Venu ou non de l’Occident, l’illuminisme russe se retira peu à peu dans les couches inférieures de la nation ; là, chez un peuple grossier, sur un sol réaliste, il se dégrada, se matérialisa. Chez le moujik se propagèrent toutes les aberrations auxquelles peut conduire le dogme de la libre inspiration. Au-dessous des zélateurs de l’ascétisme surgirent des communautés aux doctrines impures, au culte sensuel, aux rites obscènes. Là, comme ailleurs, les exaltés, qui prétendaient s’élever au-dessus de la nature humaine, ne purent toujours se tenir sur les escarpements des cimes mystiques ; de l’abrupt sommet de l’illuminisme ils tombèrent en d’étranges chutes. L’inspiration passant par-dessus la morale comme par-dessus le dogme, aux égarements de l’imagination succédèrent les égarements de la chair.

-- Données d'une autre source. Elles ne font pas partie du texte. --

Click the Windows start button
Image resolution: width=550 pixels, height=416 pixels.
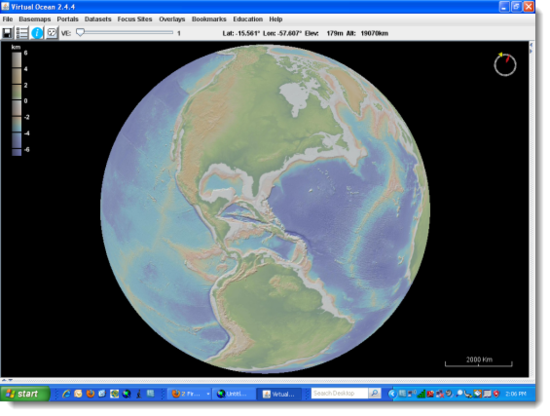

L’extase fut demandée à la jouissance, et la mysticité alliée à la volupté. Comme certaines nations primitives et certaines religions antiques, des sectaires du dix-huitième et du dix-neuvième siècle semblent avoir attribué, dans leur culte, une place à l’union des sexes. Peut-être faut-il moins voir là une impudeur calculée qu’une admiration ingénue devant le plus mystérieux des mystères de la nature. Partout les peuples enfants ont été enclins à donner à la génération un caractère religieux. L’acte qui perpétue l’espèce humaine et associe la créature au Créateur peut prendre, pour des âmes naïves, quelque chose de surnaturel, jusqu’à leur sembler l’hommage le plus agréable au Père de la vie.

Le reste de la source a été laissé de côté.